_TASK BRIEF_:
Starting at the first line of the data, print every line up to and including the one with "Task: Open the Regulatory Framework top menu", but no pictures.

_ENTRIES PROVIDED_:
------------------------------------------------------------------------
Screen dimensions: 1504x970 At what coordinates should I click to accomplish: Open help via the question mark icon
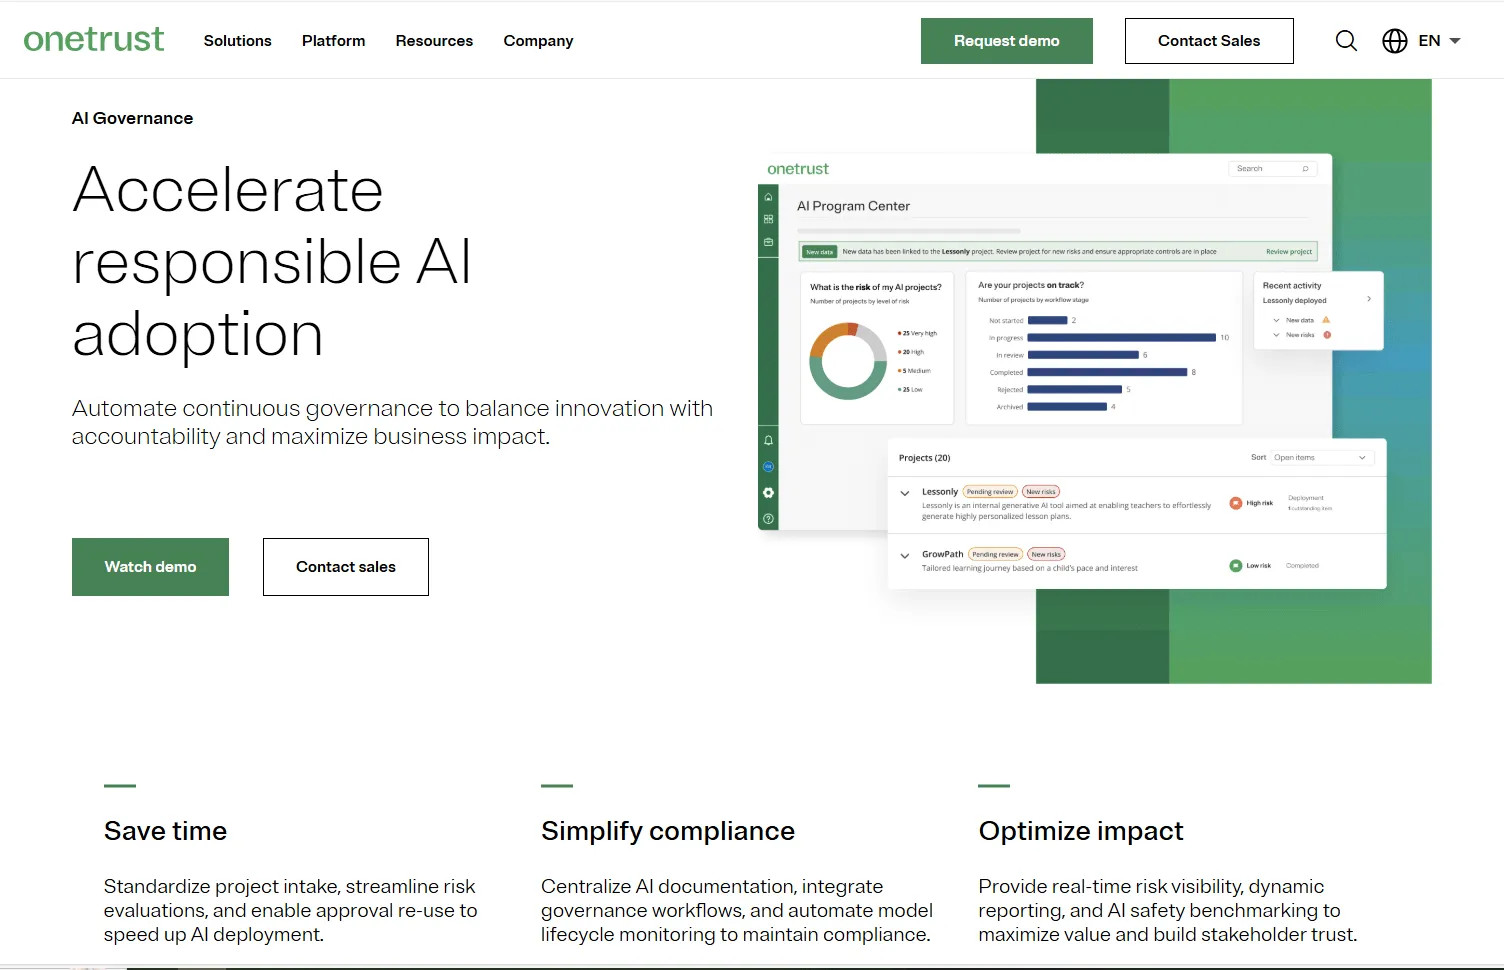pyautogui.click(x=768, y=519)
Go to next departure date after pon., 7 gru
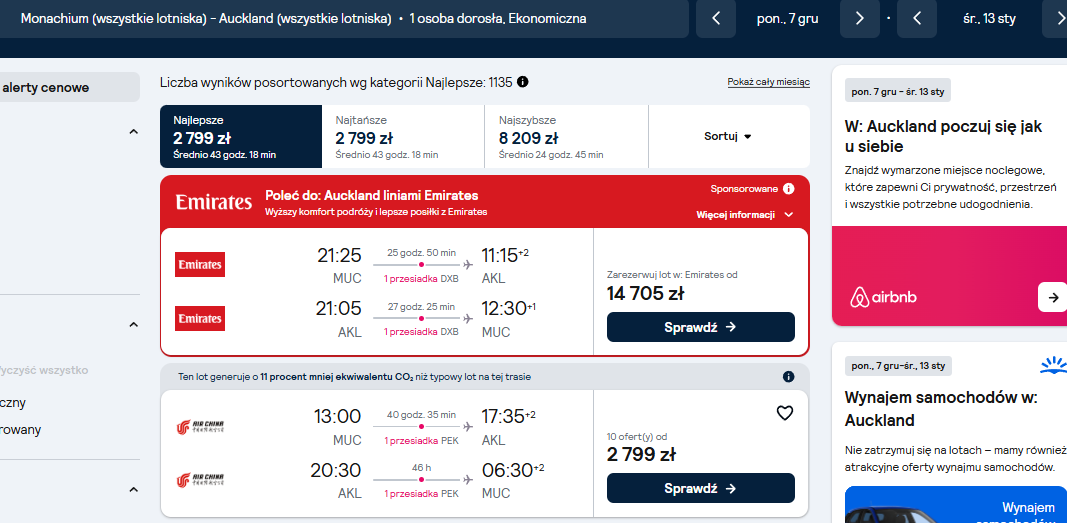 click(859, 18)
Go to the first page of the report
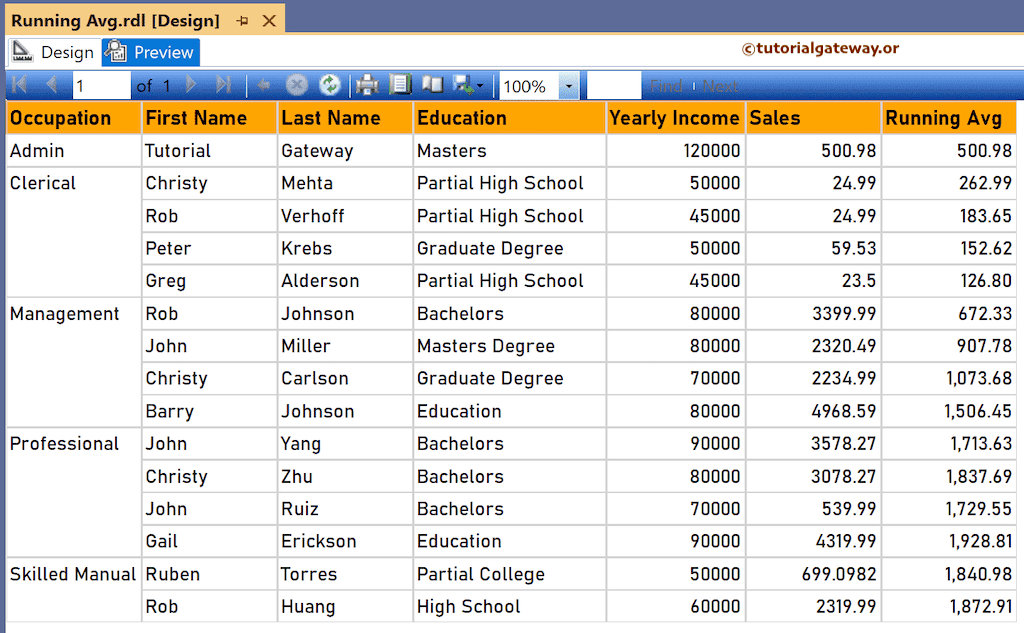This screenshot has width=1024, height=633. 18,84
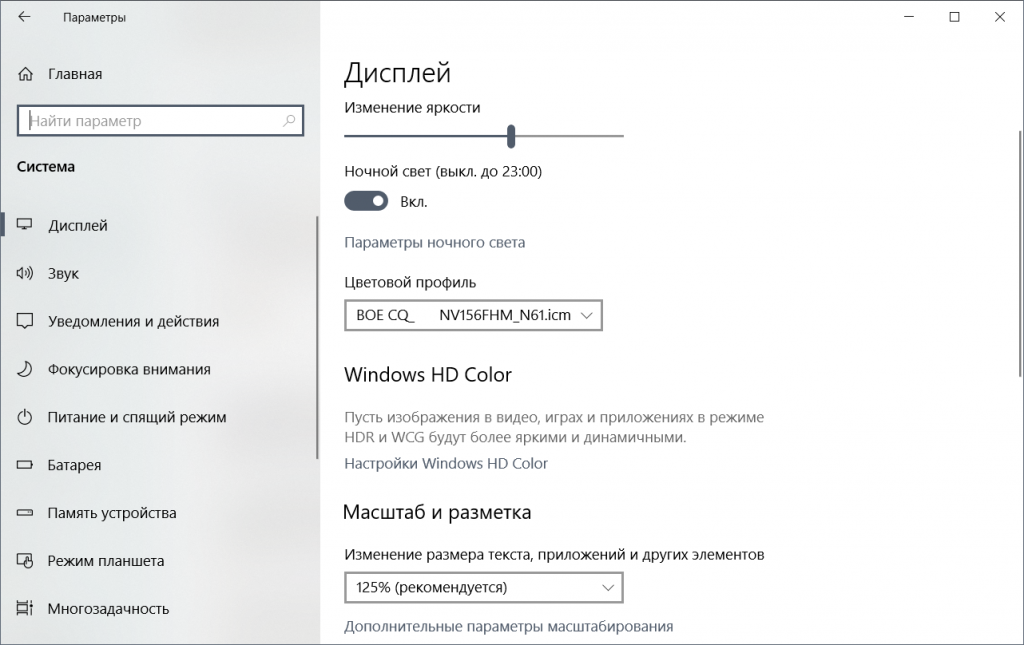Image resolution: width=1024 pixels, height=645 pixels.
Task: Open the Дисплей section
Action: [x=78, y=226]
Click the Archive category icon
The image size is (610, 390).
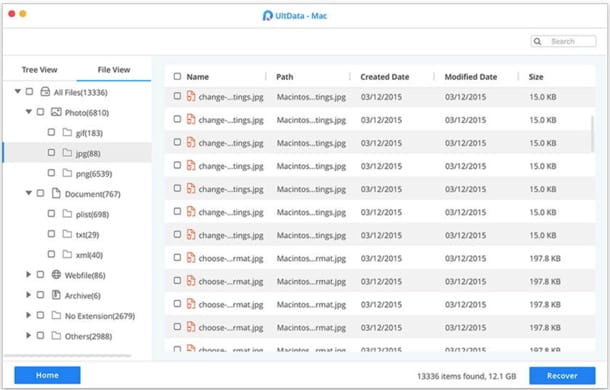click(x=56, y=295)
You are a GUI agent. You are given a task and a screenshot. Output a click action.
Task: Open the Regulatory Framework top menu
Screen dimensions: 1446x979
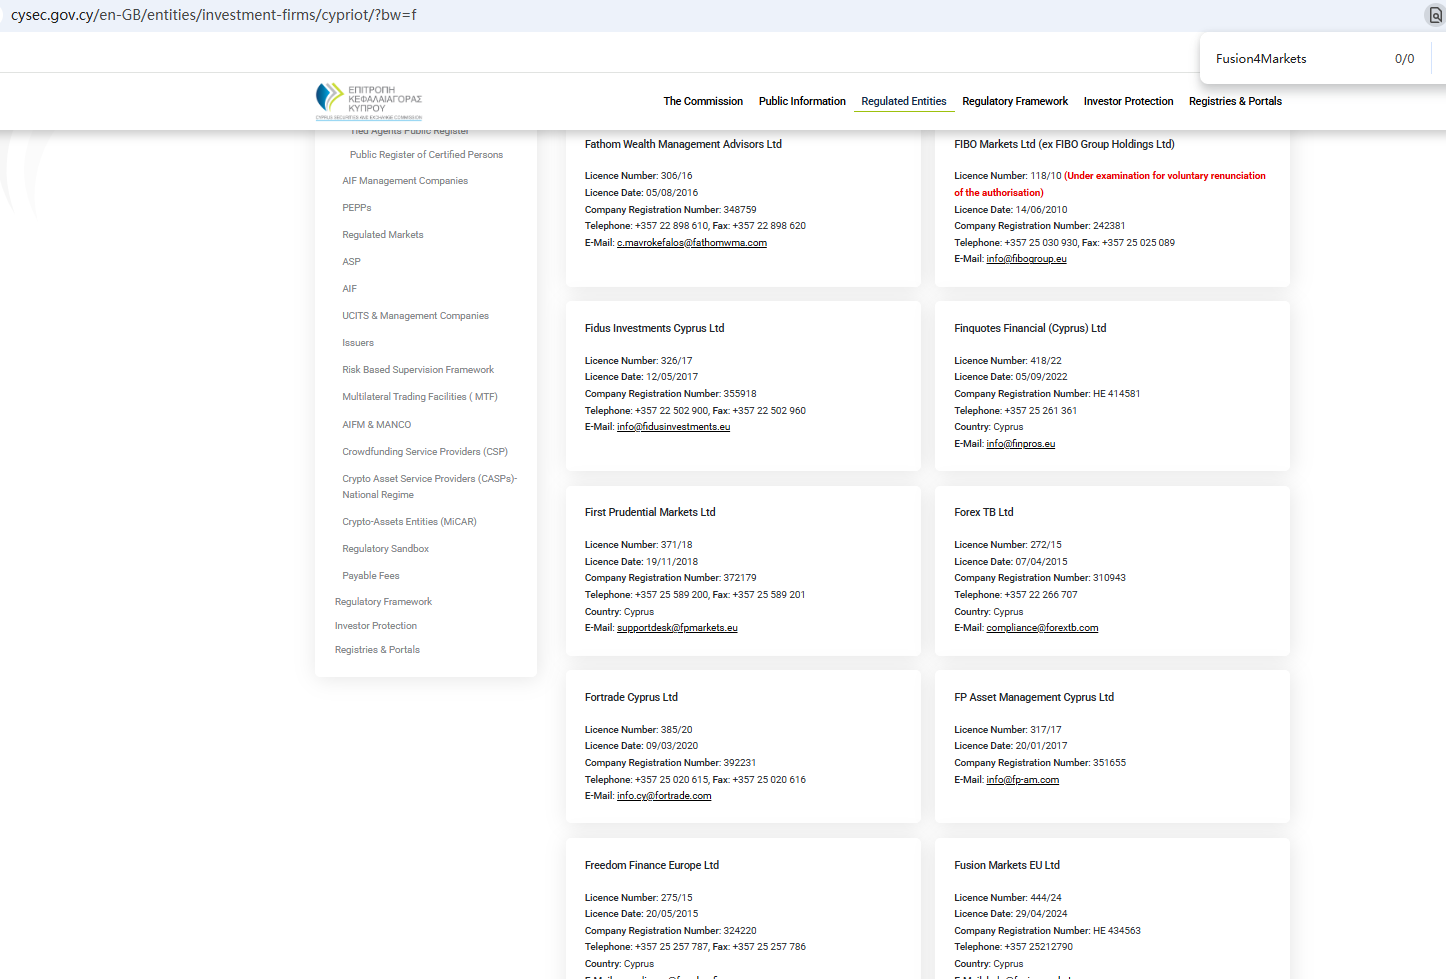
------------------------------------------------------------------------
_SOLUTION TO THE PROBLEM_:
Screen dimensions: 1504x970 At what coordinates should I click to accomplish: Open help via the question mark icon
pyautogui.click(x=768, y=519)
Go to next departure date after pon., 7 gru
 click(859, 18)
Go to the first page of the report
This screenshot has width=1024, height=633. 18,84
Image resolution: width=1024 pixels, height=645 pixels.
Task: Open the Дисплей section
Action: [x=78, y=226]
Click the Archive category icon
The image size is (610, 390).
click(x=56, y=295)
You are a GUI agent. You are given a task and a screenshot. Output a click action.
Task: Open the Regulatory Framework top menu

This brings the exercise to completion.